YOUR ASSIGNMENT: Copy every line from the records below that carries the word "next".

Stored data
>>>>

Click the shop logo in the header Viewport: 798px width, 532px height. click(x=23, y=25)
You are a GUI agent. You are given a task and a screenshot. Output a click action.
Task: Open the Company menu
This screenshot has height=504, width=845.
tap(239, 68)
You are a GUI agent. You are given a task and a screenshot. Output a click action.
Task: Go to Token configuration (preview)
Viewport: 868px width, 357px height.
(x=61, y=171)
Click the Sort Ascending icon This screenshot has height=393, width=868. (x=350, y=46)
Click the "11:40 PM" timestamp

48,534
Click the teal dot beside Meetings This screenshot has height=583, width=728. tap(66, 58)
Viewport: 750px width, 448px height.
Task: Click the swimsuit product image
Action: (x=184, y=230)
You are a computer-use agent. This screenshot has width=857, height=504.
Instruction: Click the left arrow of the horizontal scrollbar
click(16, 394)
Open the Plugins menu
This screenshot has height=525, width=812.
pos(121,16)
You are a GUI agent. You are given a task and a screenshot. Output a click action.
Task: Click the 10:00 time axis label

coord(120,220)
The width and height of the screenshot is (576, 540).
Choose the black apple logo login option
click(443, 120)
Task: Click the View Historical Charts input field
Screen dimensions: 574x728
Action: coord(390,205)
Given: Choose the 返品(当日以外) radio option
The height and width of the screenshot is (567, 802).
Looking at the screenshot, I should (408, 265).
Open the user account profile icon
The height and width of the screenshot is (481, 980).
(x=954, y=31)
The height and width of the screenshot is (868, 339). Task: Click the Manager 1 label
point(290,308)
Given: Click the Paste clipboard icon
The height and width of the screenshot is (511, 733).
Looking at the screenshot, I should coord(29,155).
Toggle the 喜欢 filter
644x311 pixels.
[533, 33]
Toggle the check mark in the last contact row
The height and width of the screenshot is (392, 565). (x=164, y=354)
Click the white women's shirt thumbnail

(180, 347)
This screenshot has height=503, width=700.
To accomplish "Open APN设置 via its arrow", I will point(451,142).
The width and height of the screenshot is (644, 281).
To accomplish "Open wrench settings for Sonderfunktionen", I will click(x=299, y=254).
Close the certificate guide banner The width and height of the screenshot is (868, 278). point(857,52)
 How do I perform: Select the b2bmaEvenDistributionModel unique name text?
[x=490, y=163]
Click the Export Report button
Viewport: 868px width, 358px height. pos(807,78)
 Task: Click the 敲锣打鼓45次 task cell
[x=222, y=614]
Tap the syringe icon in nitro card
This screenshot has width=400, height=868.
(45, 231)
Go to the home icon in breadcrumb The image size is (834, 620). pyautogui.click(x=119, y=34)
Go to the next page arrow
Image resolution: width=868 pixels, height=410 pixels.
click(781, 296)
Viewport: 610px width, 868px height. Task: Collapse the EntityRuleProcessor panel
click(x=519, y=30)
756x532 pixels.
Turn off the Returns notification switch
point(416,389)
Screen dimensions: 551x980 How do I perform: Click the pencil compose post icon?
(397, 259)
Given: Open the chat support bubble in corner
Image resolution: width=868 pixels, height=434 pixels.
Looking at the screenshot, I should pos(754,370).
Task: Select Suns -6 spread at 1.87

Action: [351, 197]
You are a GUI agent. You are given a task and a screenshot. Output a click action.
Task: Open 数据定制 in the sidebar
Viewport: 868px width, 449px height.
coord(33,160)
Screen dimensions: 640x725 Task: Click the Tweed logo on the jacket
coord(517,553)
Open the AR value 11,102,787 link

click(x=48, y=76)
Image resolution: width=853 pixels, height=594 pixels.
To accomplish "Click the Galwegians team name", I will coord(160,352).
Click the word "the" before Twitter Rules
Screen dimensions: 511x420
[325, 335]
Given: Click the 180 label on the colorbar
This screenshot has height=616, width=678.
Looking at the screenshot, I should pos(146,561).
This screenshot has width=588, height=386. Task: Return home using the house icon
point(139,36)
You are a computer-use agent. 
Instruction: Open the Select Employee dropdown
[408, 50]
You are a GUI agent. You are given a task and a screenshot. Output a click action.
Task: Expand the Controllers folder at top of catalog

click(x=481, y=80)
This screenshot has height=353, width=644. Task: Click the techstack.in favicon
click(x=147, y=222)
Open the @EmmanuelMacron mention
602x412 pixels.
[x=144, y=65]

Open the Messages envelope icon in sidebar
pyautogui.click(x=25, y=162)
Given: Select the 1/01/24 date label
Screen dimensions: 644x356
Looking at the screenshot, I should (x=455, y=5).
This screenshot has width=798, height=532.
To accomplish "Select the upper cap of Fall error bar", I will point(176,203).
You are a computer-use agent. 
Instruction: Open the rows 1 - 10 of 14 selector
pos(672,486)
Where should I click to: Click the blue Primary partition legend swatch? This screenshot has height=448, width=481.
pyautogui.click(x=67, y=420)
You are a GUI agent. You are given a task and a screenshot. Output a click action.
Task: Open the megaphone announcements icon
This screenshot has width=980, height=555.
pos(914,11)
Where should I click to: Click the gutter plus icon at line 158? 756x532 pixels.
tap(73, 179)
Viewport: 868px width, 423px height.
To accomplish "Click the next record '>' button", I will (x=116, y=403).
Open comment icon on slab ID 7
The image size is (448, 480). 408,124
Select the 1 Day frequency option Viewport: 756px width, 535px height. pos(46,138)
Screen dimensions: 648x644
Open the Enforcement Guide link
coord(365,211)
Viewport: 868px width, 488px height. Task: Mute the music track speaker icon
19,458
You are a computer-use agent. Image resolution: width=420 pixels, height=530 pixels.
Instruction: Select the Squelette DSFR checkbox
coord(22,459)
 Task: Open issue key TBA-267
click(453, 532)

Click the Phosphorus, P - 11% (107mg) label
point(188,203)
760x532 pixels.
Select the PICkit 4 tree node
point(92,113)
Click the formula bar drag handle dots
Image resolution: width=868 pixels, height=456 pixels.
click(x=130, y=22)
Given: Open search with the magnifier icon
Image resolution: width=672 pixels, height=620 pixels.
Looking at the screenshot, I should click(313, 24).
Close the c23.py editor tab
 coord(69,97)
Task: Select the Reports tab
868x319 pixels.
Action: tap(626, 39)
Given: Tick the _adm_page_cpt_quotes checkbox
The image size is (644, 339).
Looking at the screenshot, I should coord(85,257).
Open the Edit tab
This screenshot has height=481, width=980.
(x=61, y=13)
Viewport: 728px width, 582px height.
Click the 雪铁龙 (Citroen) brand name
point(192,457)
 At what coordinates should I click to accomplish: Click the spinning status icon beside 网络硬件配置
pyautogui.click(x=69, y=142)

<<<<

SOLUTION TO THE EXERCISE:
Go to the next page arrow
To accomplish "Click the next record '>' button", I will (x=116, y=403).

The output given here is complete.